AIB said it is proposing to pay out €2.25 billion to shareholders after posting better-than-expected results, and plans to more than quadruple chief executive Colin Hunt’s remuneration over time after the bank returned to full private ownership last year.

The bank is proposing a €988 million final dividend on last year’s earnings, coming in addition to €263 million interim payment to shareholders in November, it said a statement on Wednesday. It has also secured regulatory approval for a €1 billion share buyback programme, to be launched immediately.

It follows the posting of a net profit of €2.14 billion. The result was down from €2.35 billion posted in 2024, as net interest income declined 9 per cent to €3.75 billion amid falling official interest rates. Still, net interest beat management’s own upgraded guidance from November for a figure in excess of €3.7 billion.

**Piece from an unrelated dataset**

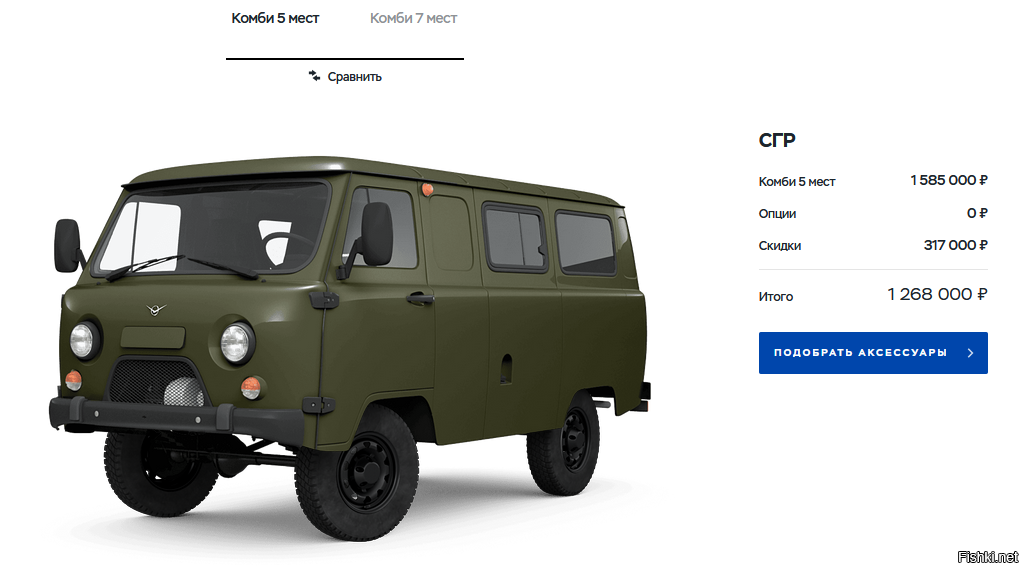Click the compare arrows icon beside Сравнить
This screenshot has height=569, width=1024.
pos(314,76)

Benjamin Toms, an analyst with RBC Capital in London, noted that the bank’s underlying €1.17 billion pretax profit for the second half of the year beat consensus estimates by 7 per cent.

Shares in the group rose by 1.9 per cent in early trading in Dublin.

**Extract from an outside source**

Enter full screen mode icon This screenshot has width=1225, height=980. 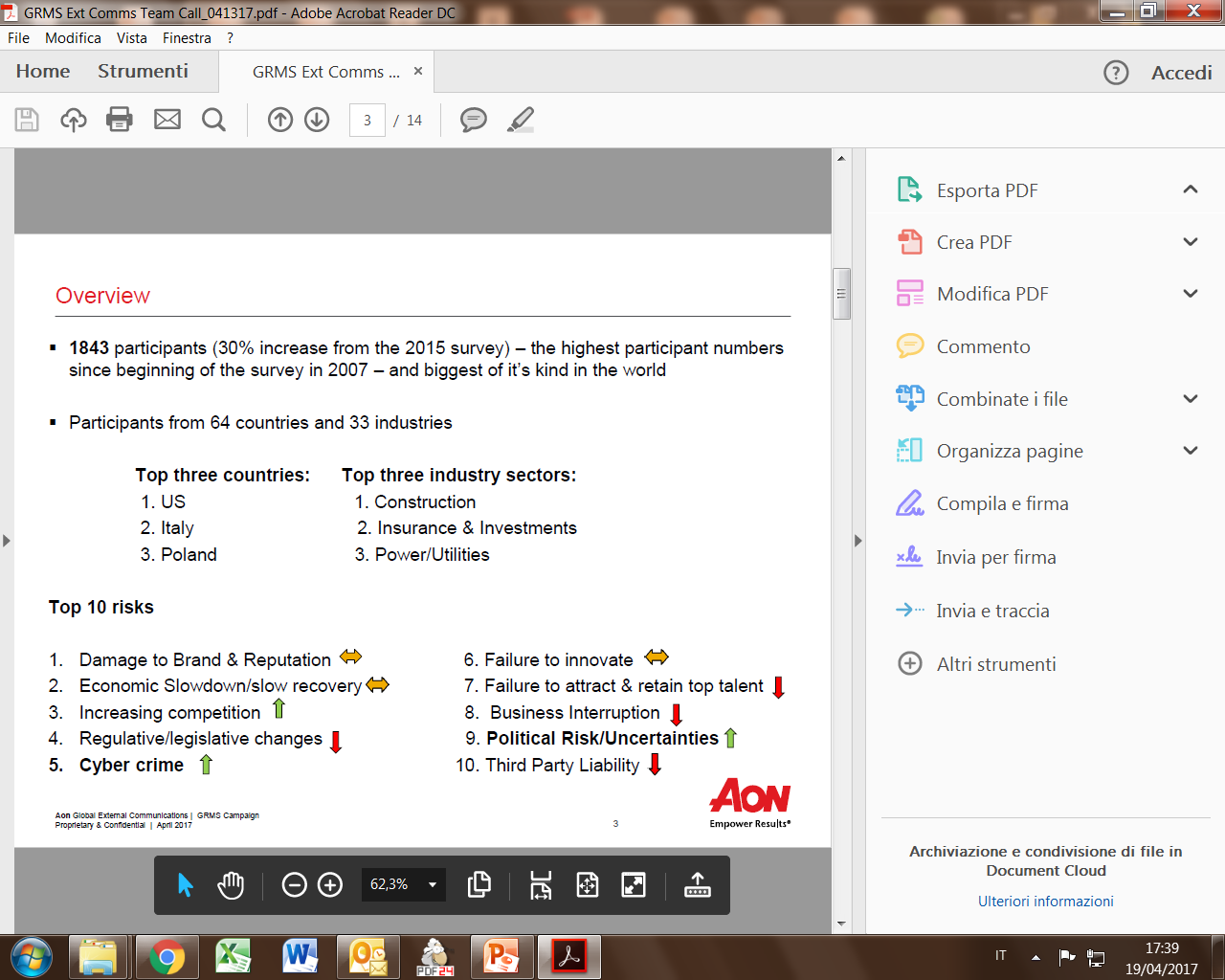(x=634, y=885)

The bank also outlined plans to hike Hunt’s pay package after fixed-salary restrictions were lifted by the Government last summer as it sold its remaining shares in the group.

Hunt’s annual salary was immediately hiked to €795,000 from €500,000, effective from last August, before being increased again in January, to €1.35 million to “to be much more closely aligned to market norms”, AIB said in its annual report.

The bank also revealed that it will be using fixed share awards – with no performance conditions attached – to get around an ongoing ban on bonuses above €20,000 across Irish banks. These will be set at a maximum of 100 per cent of salary over time, with the precise structure of the plan published.

On reaching the maximum stock award, his remuneration would hit €2.7 million, 5.4 times his pay for 2024.

Looking ahead, AIB expects its net interest income to grow to €3.88 billion this year and other income to be greater than €750 million. Other income came to €756 million in 2025.

“Notwithstanding geopolitical uncertainty, our focus remains on completing the final year of our current strategic cycle and planning for the future with confidence, underpinned by the trust placed in us by our 3.4 million customers and their communities whilst delivering sustainable returns to our shareholders,” said Hunt.

Gross loans last year rose by 3 per cent, to meet management expectations, with a strong showing by the group’s international climate capital business in the fourth quarter helping to reach the target. Loan growth had been running at only 1.2 per cent over the first nine months of the year.